The following is based on the report from Peter Swerling: Probability of Detection for Fluctuating Targets.

Case II is defined as fluctuations that are independent from pulse to pulse (page 2), that is, the RCS is pulse to pulse uncorrelated.

On page 8 of the report the expression for Case II probability of detection, $P_{D}$, is given as:

$$P_{D}=1 - I\left[\frac{Y_{b}}{(1+\bar{x})\sqrt{N}},N-1\right]$$

where $I$ is the incomplete gamma function, $\bar{x}$ is the expected value of the signal-to-noise ratio, $N$ is the number of pulses integrated, and $Y_{b}$ is the designed detection threshold.

For partial correlated pulses I will refer to Exact Detection Probability for Partially Correlated Rayleigh Targets. (My apologies for the pay wall.). While an exact formula for partial correlated pulses is presented in this paper it is too involved a computation to easily transcribe here.
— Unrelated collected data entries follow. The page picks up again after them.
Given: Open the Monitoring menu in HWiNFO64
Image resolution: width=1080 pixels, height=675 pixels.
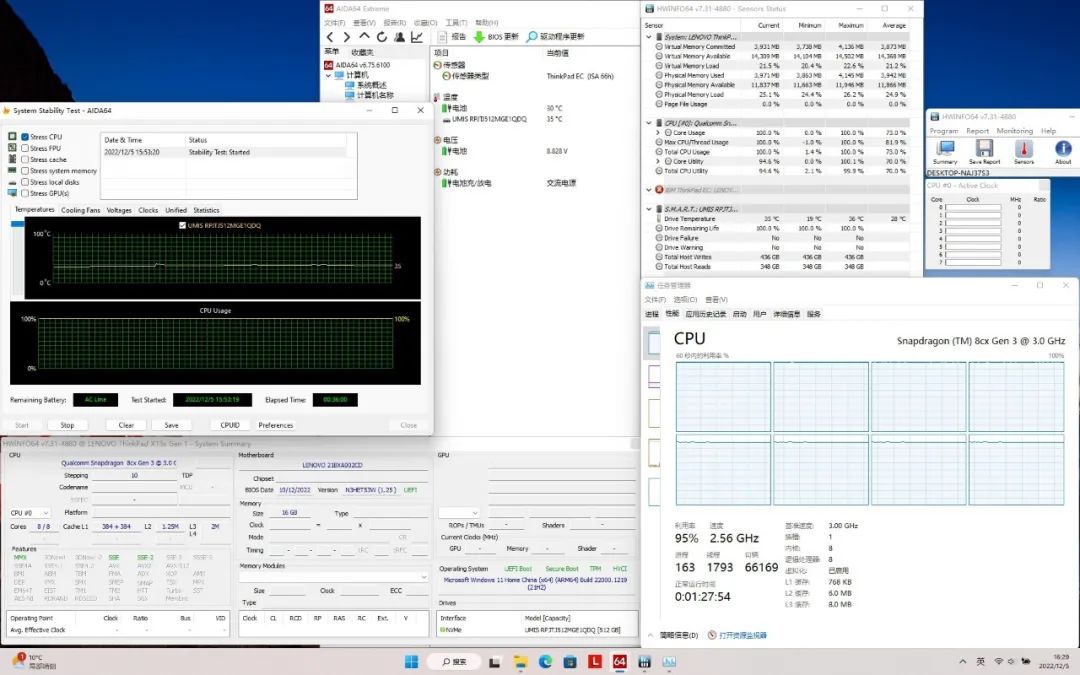Looking at the screenshot, I should 1014,131.
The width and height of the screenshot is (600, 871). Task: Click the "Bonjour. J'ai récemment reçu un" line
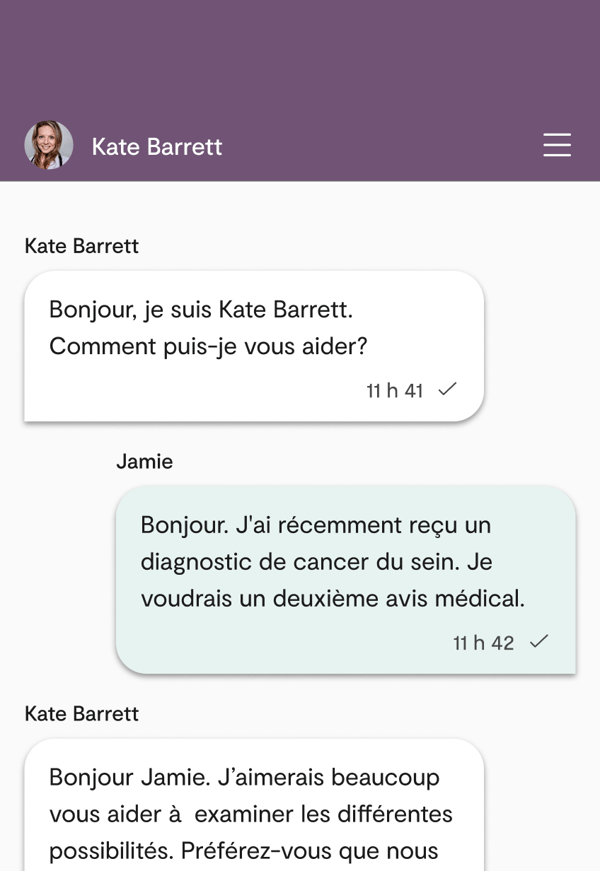click(x=316, y=525)
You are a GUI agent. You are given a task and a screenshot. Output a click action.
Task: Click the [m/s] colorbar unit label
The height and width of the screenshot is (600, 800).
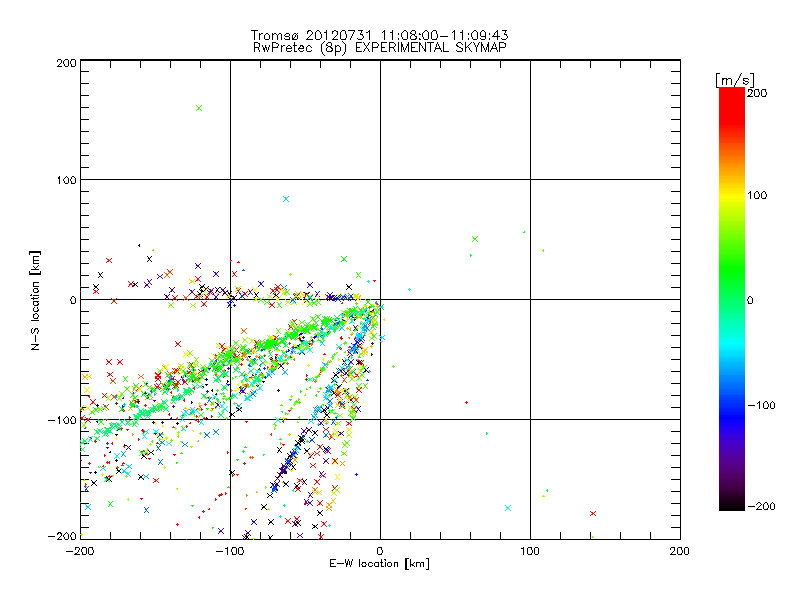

I am reproducing the abstract below.

The probability of detection of the sum of N square-law-detected pulses is derived for the case where the signal fluctuation obeys chi-square statistics with four degrees of freedom. P. Swerling's (1960) case III and IV represent the cases where the signal is completely correlated and completely decorrelated, respectively, from pulse to pulse. An exact expression for probability of detection is derived for the condition of partial signal correlation. The results given are compared with the approximate technique commonly used to handle partial signal correlation.